What you should do |
Go through the data and copy every line in which "Task" appears.

Segment Start: Material supplied

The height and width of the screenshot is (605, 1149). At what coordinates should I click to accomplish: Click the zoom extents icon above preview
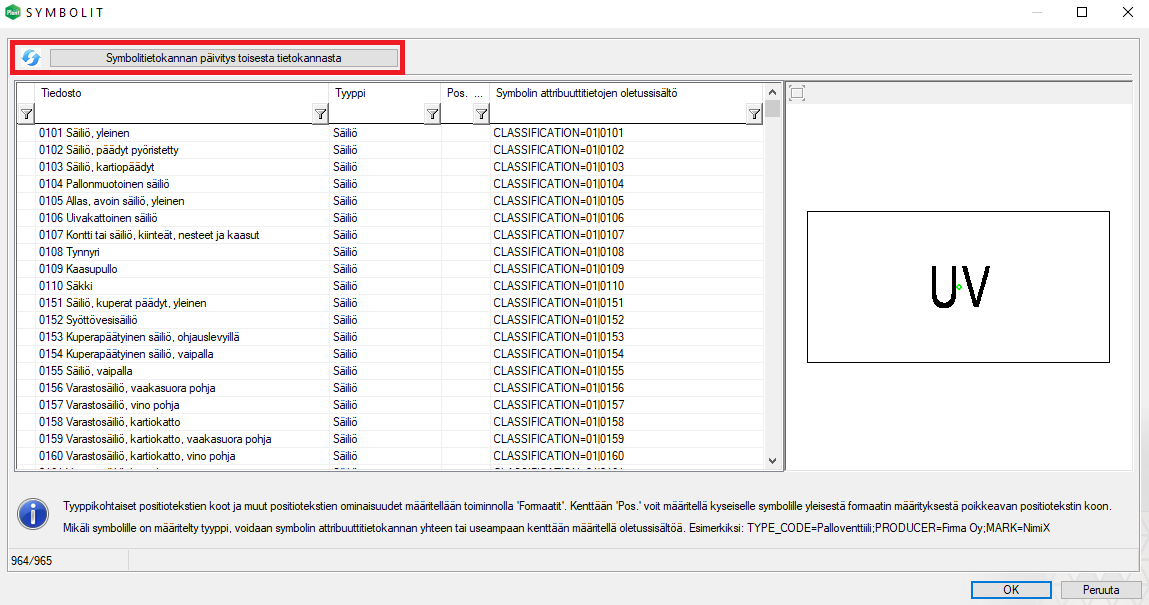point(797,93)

Segment End: Material supplied
Segment Start: Material supplied

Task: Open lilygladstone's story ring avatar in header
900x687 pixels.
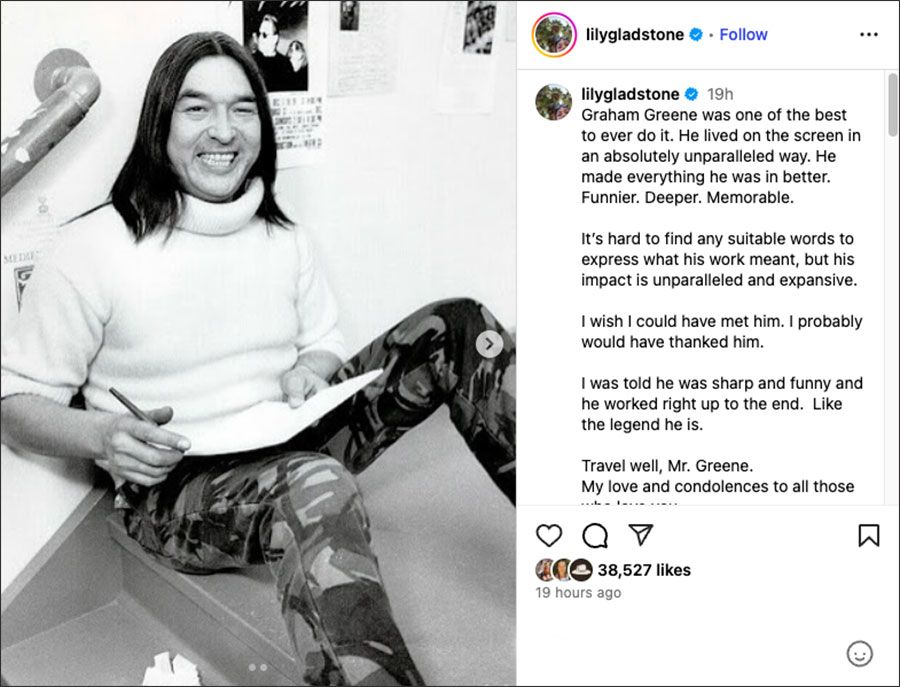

Segment End: Material supplied
Segment Start: Material supplied

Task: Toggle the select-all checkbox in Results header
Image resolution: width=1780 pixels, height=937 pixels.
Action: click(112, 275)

Segment End: Material supplied

Answer area |
Task: Open lilygladstone's story ring avatar in header
Task: Toggle the select-all checkbox in Results header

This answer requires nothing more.